Haha, yea, there’s been a handful of stuff targeted that have seen little bubbles forming. Sometimes it can make sense to ride the bubble… You made it work 😉
And so far as investing based around what random people say on the internet…well you’re right 🙂 We don’t encourage folks to invest based on our advice, either. Ha. But hopefully it encourages folks to evaluate what their investment strategies are, learn about the ins and outs, and make decisions for themselves from an educated position. To your point specifically about Reddit (and presumably WSB)—what I worry the most about there is that I think it started as a somewhat small group who got kicks posting their (often genuine) investment thesis and frequent investment losses.

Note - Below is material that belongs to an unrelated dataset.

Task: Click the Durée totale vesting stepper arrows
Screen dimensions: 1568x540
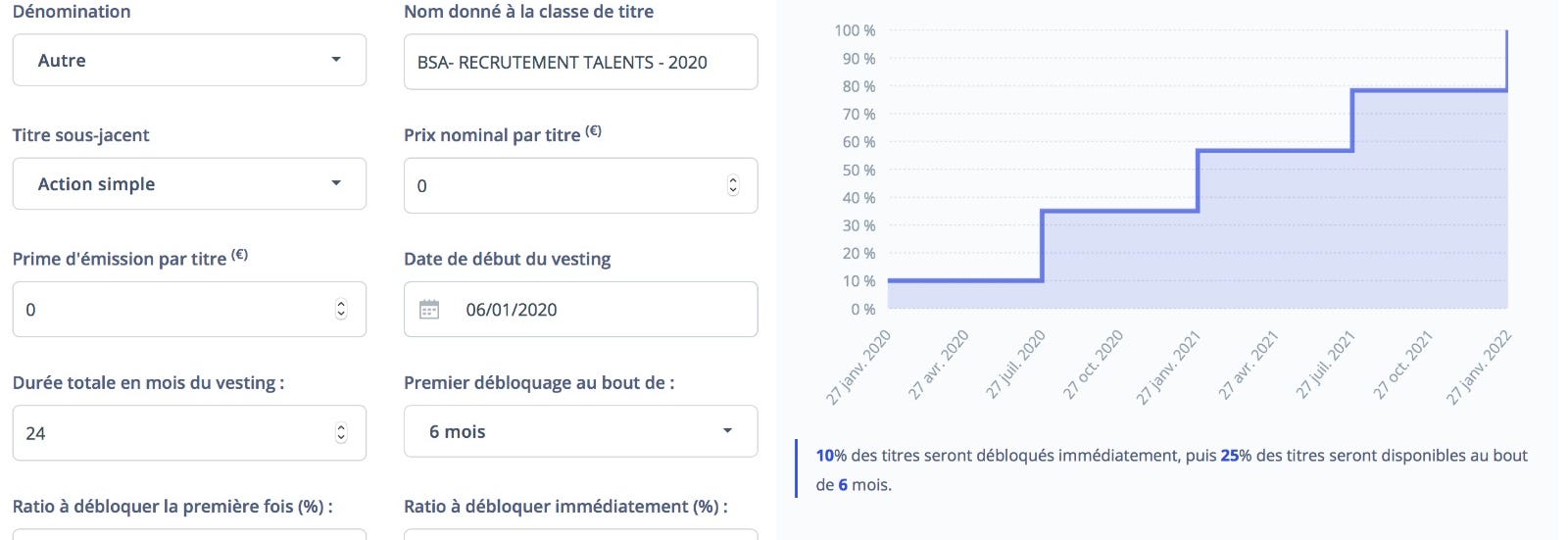Action: (341, 432)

That’s fine—it made for fun memes, great stories, and a community. What I’m worried about is that they’ve likely been “invaded” by people who will play along but now manipulate the group to make a buck off it anyway they can.

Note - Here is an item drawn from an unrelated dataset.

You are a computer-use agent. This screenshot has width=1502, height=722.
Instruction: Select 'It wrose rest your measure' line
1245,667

Thanks for coming by Freddy 🙂 Nice to hear from you again.
Wow, Chris! For someone with a background in communication and computers, I am so impressed with your fundamental knowledge of investing. I love all of the helpful and clean graphics you provide in your posts. Going the extra mile and calculating how you GME you would own if you had $1 million in VTSAX was the icing on the cake. Really enjoyed this one!
Haha, thanks FLA! 🙂
I’ve been learning about investing, in general, since around 2008 as both a way to improve our returns on capital but also out of a hobby-type interest. I’m the type that would happily play “spreadsheet games”–min/maxing economic systems and market dynamics is fun to me. So, investing has always been fun to learn about.
But, I’ve also learned it’s not “good” for me financially to start picking individual stocks. Or at least, the risk isn’t worth it. We don’t need more than “enough”. And enough is pretty close to simple average market returns for us. 🙂
I love drilling into VTSAX and seeing how much they own of a particular company!
I agree generally agree with your concern that inexperienced investors who don’t understand the culture of the forum could be all in with their rent check or credit card bill. My wife and I have talked a lot about that the last few weeks and ‘market’ vs. ‘regulation’. That said, getting burned just might put them on your path of learning the lesson, and becoming a disciplined investor.
Roaring Max Attack
Ah yes I remember the GameStop trades.
Got in like early December with 1 call contract for the fun of it, expecting nothing would happen. And then the week of Jan 25th came and it went quite a bit up.
Since I only had 1 contract, there’s not much I could do other than take profits around the ~1000% mark. Of course, the same contract would have had gone up +3000% if I had held for a couple more days…oh well.